▸ **What you will do**
Report how many lines in the rows below contain the string "header". Give only the number.

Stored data
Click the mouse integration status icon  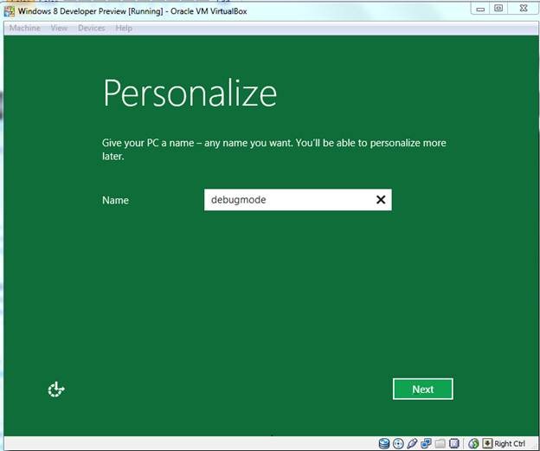click(473, 443)
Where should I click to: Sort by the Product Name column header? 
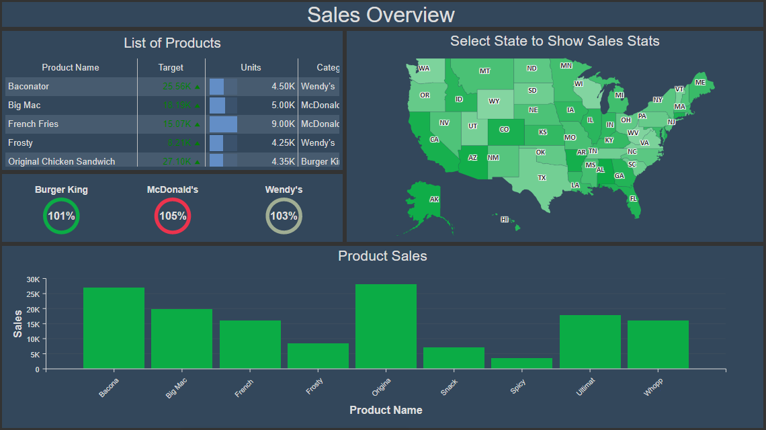(71, 67)
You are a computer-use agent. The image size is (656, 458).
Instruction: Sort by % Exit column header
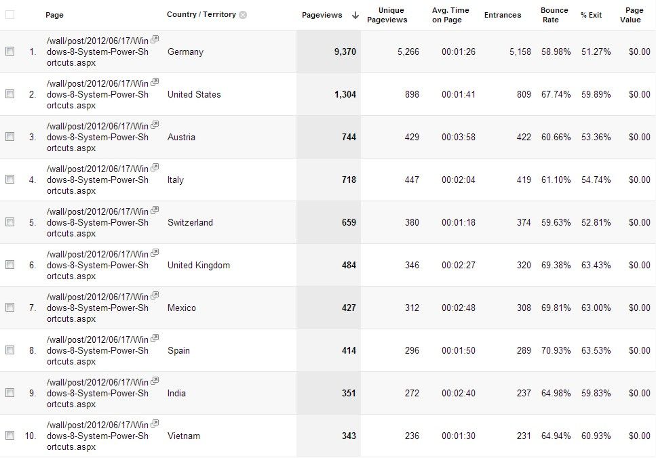pos(591,15)
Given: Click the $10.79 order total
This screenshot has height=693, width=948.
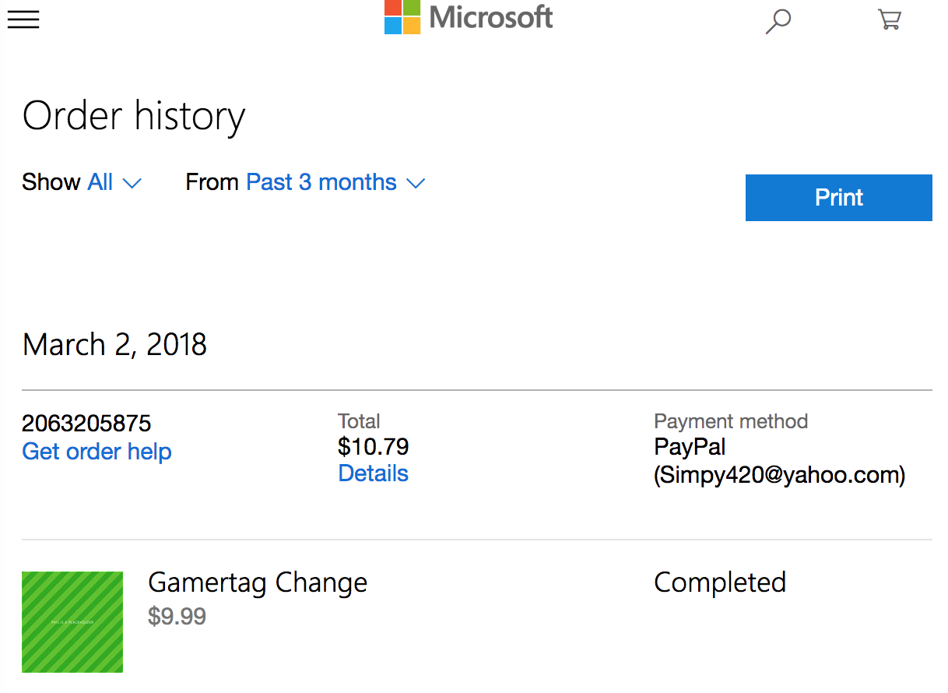Looking at the screenshot, I should 374,447.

▸ **Solution for this task**
2